Your task. Read through the records. Copy each line that has the word "Start".
▽
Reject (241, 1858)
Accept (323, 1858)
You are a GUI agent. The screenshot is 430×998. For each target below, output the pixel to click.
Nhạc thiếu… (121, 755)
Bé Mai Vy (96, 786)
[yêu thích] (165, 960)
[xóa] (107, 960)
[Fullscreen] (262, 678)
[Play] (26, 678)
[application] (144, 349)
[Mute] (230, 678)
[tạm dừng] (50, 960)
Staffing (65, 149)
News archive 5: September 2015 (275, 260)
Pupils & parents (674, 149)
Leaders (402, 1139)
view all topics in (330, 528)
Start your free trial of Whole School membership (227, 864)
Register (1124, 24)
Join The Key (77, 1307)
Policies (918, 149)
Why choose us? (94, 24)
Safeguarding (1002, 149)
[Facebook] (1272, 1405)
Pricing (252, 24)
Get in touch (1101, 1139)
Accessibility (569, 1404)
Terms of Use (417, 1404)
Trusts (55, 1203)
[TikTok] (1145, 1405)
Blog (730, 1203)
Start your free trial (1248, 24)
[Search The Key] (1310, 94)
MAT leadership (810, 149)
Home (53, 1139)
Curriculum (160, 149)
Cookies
△
Solution to the problem.
Start your free trial of Whole School membership (227, 864)
Start your free trial (1248, 24)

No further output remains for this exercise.